How to complete this task:
An exact copy of every entry is what's needed, so please transcribe them all.

The records:
═══

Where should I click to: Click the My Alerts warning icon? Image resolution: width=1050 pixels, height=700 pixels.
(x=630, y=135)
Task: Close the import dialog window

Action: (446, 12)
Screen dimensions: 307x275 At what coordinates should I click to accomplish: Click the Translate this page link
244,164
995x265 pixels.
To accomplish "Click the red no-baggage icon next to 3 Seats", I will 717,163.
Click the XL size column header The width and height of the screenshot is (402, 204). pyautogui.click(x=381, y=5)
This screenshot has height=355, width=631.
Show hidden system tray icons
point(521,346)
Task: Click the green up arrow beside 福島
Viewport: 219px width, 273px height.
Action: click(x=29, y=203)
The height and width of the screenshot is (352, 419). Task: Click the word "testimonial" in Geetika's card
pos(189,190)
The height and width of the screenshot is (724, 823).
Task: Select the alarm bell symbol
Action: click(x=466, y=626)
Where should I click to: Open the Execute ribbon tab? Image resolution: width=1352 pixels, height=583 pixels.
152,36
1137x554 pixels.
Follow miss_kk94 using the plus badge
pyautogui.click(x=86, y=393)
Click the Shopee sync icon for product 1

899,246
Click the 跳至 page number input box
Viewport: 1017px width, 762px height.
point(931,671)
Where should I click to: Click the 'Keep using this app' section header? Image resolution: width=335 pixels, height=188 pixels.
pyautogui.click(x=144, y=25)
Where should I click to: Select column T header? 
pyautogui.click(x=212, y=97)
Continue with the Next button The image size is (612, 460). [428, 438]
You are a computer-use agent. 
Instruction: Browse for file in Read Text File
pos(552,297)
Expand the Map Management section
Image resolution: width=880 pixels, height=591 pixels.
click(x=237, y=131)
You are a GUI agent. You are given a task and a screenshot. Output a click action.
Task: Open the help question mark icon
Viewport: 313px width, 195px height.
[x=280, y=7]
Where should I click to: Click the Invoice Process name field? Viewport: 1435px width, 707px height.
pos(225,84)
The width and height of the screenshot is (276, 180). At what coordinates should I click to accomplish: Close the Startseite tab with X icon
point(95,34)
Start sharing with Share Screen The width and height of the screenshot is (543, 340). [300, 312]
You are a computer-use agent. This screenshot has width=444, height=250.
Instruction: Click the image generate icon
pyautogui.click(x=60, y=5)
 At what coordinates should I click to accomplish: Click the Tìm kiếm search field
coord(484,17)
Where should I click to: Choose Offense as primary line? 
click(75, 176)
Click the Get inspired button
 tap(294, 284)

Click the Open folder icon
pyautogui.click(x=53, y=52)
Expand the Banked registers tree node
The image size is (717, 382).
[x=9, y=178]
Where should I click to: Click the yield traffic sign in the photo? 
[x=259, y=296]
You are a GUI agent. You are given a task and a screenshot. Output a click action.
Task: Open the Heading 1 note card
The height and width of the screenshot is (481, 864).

═══

Result of this exercise:
Where should I click to: Click the My Alerts warning icon? Image resolution: width=1050 pixels, height=700 pixels.
(x=630, y=135)
Task: Close the import dialog window

Action: (446, 12)
Screen dimensions: 307x275 At what coordinates should I click to accomplish: Click the Translate this page link
244,164
995x265 pixels.
To accomplish "Click the red no-baggage icon next to 3 Seats", I will 717,163.
Click the XL size column header The width and height of the screenshot is (402, 204). pyautogui.click(x=381, y=5)
This screenshot has height=355, width=631.
Show hidden system tray icons
point(521,346)
Task: Click the green up arrow beside 福島
Viewport: 219px width, 273px height.
Action: click(x=29, y=203)
The height and width of the screenshot is (352, 419). Task: Click the word "testimonial" in Geetika's card
pos(189,190)
The height and width of the screenshot is (724, 823).
Task: Select the alarm bell symbol
Action: click(x=466, y=626)
Where should I click to: Open the Execute ribbon tab? Image resolution: width=1352 pixels, height=583 pixels.
152,36
1137x554 pixels.
Follow miss_kk94 using the plus badge
pyautogui.click(x=86, y=393)
Click the Shopee sync icon for product 1

899,246
Click the 跳至 page number input box
Viewport: 1017px width, 762px height.
point(931,671)
Where should I click to: Click the 'Keep using this app' section header? Image resolution: width=335 pixels, height=188 pixels.
pyautogui.click(x=144, y=25)
Where should I click to: Select column T header? 
pyautogui.click(x=212, y=97)
Continue with the Next button The image size is (612, 460). [428, 438]
You are a computer-use agent. 
Instruction: Browse for file in Read Text File
pos(552,297)
Expand the Map Management section
Image resolution: width=880 pixels, height=591 pixels.
click(x=237, y=131)
You are a GUI agent. You are given a task and a screenshot. Output a click action.
Task: Open the help question mark icon
Viewport: 313px width, 195px height.
[x=280, y=7]
Where should I click to: Click the Invoice Process name field? Viewport: 1435px width, 707px height.
pos(225,84)
The width and height of the screenshot is (276, 180). At what coordinates should I click to accomplish: Close the Startseite tab with X icon
point(95,34)
Start sharing with Share Screen The width and height of the screenshot is (543, 340). [300, 312]
You are a computer-use agent. This screenshot has width=444, height=250.
Instruction: Click the image generate icon
pyautogui.click(x=60, y=5)
 At what coordinates should I click to accomplish: Click the Tìm kiếm search field
coord(484,17)
Where should I click to: Choose Offense as primary line? 
click(75, 176)
Click the Get inspired button
 tap(294, 284)

Click the Open folder icon
pyautogui.click(x=53, y=52)
Expand the Banked registers tree node
The image size is (717, 382).
[x=9, y=178]
Where should I click to: Click the yield traffic sign in the photo? 
[x=259, y=296]
You are a GUI agent. You are given a task and a screenshot. Output a click action.
Task: Open the Heading 1 note card
The height and width of the screenshot is (481, 864).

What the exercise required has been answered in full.